PESHAWAR: Attacks by the Tehrik-e-Taliban Pakistan (TTP) are forcing the main party in the country's restive northwest, an important battleground in the upcoming general election, to campaign in the shadows.
The Awami National Party (ANP) ruled Khyber Pakhtunkhwa province for the past five years, but it is now bearing the brunt of a wave of Taliban violence as the country heads towards the May 11 general election.
The umbrella TTP faction has vowed to target the country's three main secular parties which formed the outgoing national government -- the ANP, the Muttahida Qaumi Movement and the Pakistan People's Party of President Asif Ali Zardari.
More than 50 people have been killed in shootings and bombings on political targets since April 11, according to a tally, and around half of the deaths have come in attacks targeting the ANP.
Ghulam Bilour, a leading figure in the ANP, narrowly escaped with his life on April 16 when a suicide bomber targeted his car in Peshawar, the main city of the northwest, killing 16 people.
Since the TTP assassinated his younger brother Bashir, the number two in the provincial government, in December, Ghulam has carried the fight and is determined to carry on.
"Every day I think I might not make it home at night. But I am a Pashtun: I'll face death and won't surrender," he told.
But in the face of Taliban threats, the ANP has abandoned large meetings and only meets activists and supporters in small secure places.
Haroon Bilour, Bashir's son and a candidate for the provincial assembly, says the threats have hampered the party's ability to campaign.
"Our hands and feet are tied and we are supposed to run a marathon," he said.
His rivals from the conservative right -- religious parties and ex-cricketer Imran Khan's PTI party -- already boosted by a desire for change among voters, have had no problem organising large meetings.
Haroon complained that his rivals "are not even condemning Taliban attacks against us".
The TTP is opposed to secular democracy in principle, viewing it as incompatible with Islamic belief, and their dislike of the secular PPP, ANP and MQM was intensified by the federal government's backing of military operations against militants in the northwest.
Even in its traditional stronghold Peshawar, the ANP has suffered the pains of incumbency: judged to be incapable of stopping Taliban violence and held responsible for the rampant inflation and crippling power shortages that make ordinary voters' lives a misery.
Its strong stance against the TTP and association with military offensives have also led to the ANP being accused of being too "pro-American" -- electoral poison in a country where anti-US feeling runs high.
The party has a fight on its hands, but the threat of violence has forced Haroon to order his activists to mount a low-key campaign.
"Go door-to-door in small groups. And go at night. And focus on evening, late night because people are home. Ask them if there is any complaint, and if so I'll go and meet them personally!" he told them at a meeting in the gardens of the Bilours' luxurious -- and heavily guarded -- Peshawar mansion.

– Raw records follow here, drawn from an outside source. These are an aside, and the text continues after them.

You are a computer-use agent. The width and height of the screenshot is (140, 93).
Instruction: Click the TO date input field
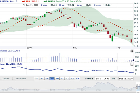126,79

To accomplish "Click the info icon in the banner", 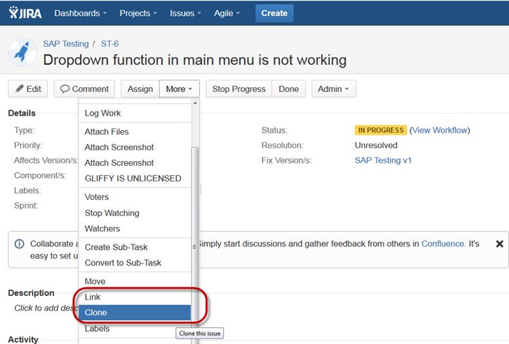I will pos(19,244).
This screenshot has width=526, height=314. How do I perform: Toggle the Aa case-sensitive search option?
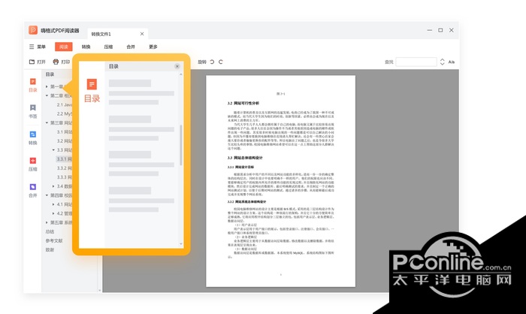pyautogui.click(x=452, y=62)
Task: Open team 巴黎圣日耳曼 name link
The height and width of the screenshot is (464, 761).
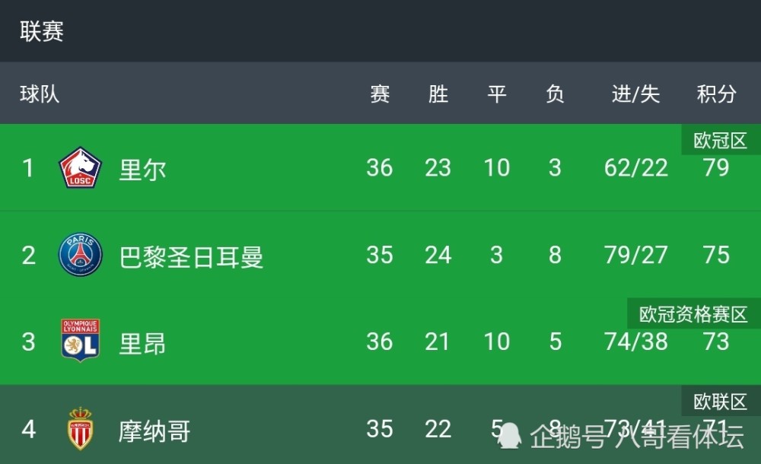Action: coord(191,257)
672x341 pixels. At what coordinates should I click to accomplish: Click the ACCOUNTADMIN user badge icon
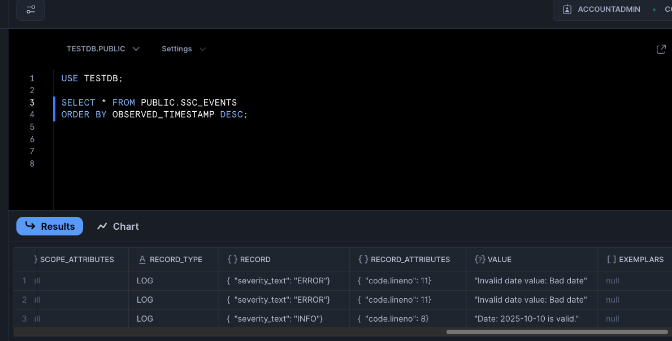tap(567, 10)
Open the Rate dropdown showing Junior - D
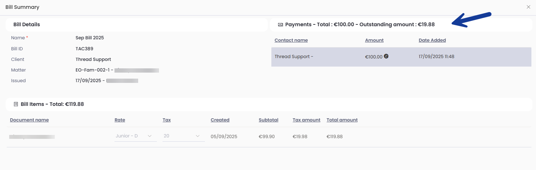 coord(135,136)
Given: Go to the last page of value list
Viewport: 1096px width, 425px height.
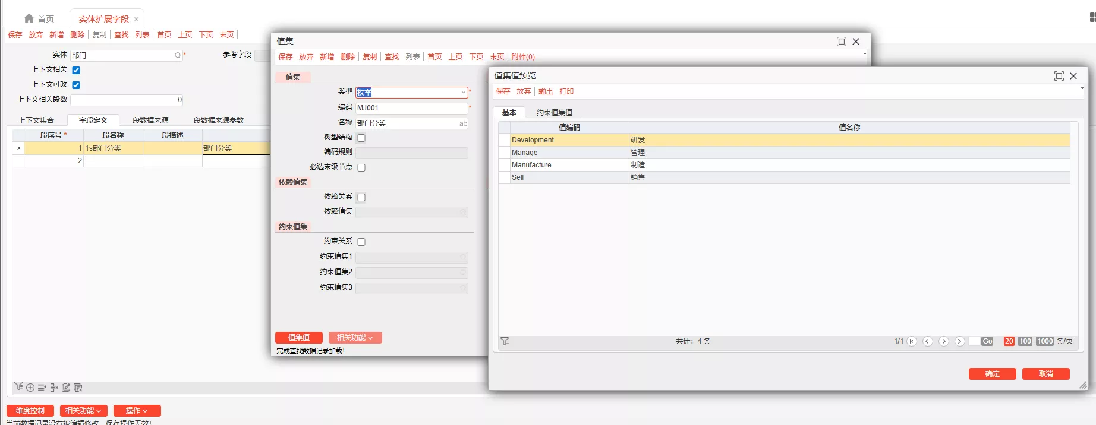Looking at the screenshot, I should pos(959,341).
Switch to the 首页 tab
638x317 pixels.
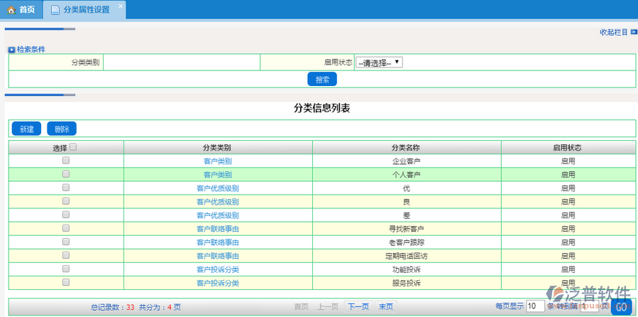21,10
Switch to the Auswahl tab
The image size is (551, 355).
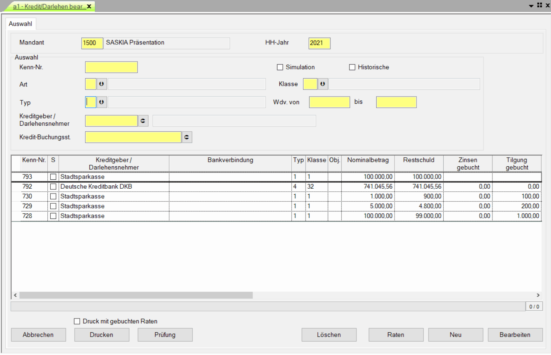20,24
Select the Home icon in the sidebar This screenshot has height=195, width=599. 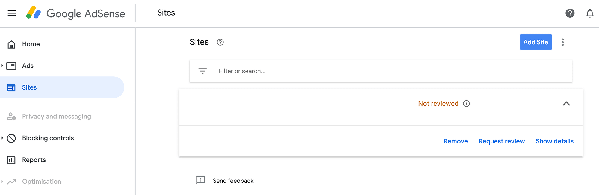[11, 44]
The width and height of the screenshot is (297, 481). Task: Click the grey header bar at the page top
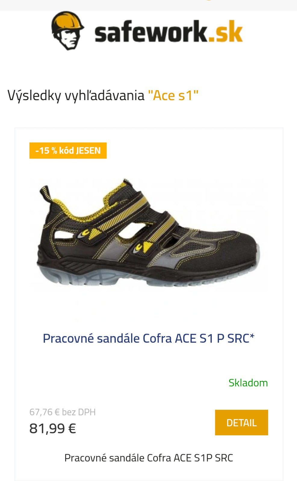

He has learned from his father Bashir, who he says never missed a single reception in Peshawar, sometimes going to 12 weddings in a single day.
"Being present, coming to receptions and weddings, is very important for people and voters. Bilour supporters know that if there is a problem, Bilours are there," a local journalist explained.
His colleague Mian Iftikhar Hussain, another ANP leader, has also been reduced to pacing like a caged lion in the party headquarters in Peshawar, because the threats have stopped him campaigning for reelection even in his home town of Pabbi.
Hussain's rival in Pabbi, Khaliq ur-Rehman of the PTI, is doing well with a plan promising to eradicate hepatitis C and his calls for dialogue with the Taliban. The attacks on the ANP do not move him.
"Deaths threats are the consequences of what they did and said since five years. They should have been more careful. They promised to bring peace, but it's not our war," he said, echoing a common complaint that Pakistan has become embroiled in an American fight against Islamist militants.
But where Hussain and most of the rest of the ANP candidate are fighting the election with one hand tied behind their backs, the Bilours at least have the local strength of the family name to fall back on.
Ghulam faces Imran Khan, the rising star of Pakistani politics, as he seeks re-election and the old campaigner has form for seeing off celebrity candidates -- in 1990 he beat the PPP icon and former prime minister Benazir Bhutto.